Please reproduce the entries below exactly, starting at the first line and ending with the line that holds "Submit (1509, 2251)".

--- START ---

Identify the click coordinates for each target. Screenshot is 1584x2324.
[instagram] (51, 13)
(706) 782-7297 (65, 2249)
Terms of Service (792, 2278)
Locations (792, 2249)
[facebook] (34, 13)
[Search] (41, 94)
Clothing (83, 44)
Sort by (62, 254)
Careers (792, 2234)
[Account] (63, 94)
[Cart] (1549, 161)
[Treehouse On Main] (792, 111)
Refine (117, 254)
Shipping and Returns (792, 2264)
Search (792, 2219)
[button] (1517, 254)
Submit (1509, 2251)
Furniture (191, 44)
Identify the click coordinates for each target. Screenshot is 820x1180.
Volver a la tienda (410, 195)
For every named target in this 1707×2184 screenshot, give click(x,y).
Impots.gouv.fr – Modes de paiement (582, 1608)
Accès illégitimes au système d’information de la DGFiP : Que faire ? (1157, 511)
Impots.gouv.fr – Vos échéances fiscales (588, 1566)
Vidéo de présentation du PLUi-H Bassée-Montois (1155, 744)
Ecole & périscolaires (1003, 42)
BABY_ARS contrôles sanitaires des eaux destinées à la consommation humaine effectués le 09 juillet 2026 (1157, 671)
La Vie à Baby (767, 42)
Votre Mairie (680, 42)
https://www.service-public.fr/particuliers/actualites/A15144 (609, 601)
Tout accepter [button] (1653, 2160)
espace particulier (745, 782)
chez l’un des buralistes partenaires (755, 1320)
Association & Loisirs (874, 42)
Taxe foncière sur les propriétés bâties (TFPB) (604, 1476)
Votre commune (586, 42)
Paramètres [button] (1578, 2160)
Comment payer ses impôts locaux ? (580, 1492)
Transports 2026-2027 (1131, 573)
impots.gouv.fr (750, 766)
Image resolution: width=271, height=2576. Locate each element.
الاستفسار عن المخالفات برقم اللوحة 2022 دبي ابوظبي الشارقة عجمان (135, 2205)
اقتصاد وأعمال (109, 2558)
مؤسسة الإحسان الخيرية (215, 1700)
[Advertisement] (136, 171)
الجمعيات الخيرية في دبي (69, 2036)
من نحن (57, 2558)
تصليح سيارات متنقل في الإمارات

--- END ---

--- ANSWER SECTION ---
Identify the click coordinates for each target. Screenshot is 1584x2324.
[instagram] (51, 13)
(706) 782-7297 (65, 2249)
Terms of Service (792, 2278)
Locations (792, 2249)
[facebook] (34, 13)
[Search] (41, 94)
Clothing (83, 44)
Sort by (62, 254)
Careers (792, 2234)
[Account] (63, 94)
[Cart] (1549, 161)
[Treehouse On Main] (792, 111)
Refine (117, 254)
Shipping and Returns (792, 2264)
Search (792, 2219)
[button] (1517, 254)
Submit (1509, 2251)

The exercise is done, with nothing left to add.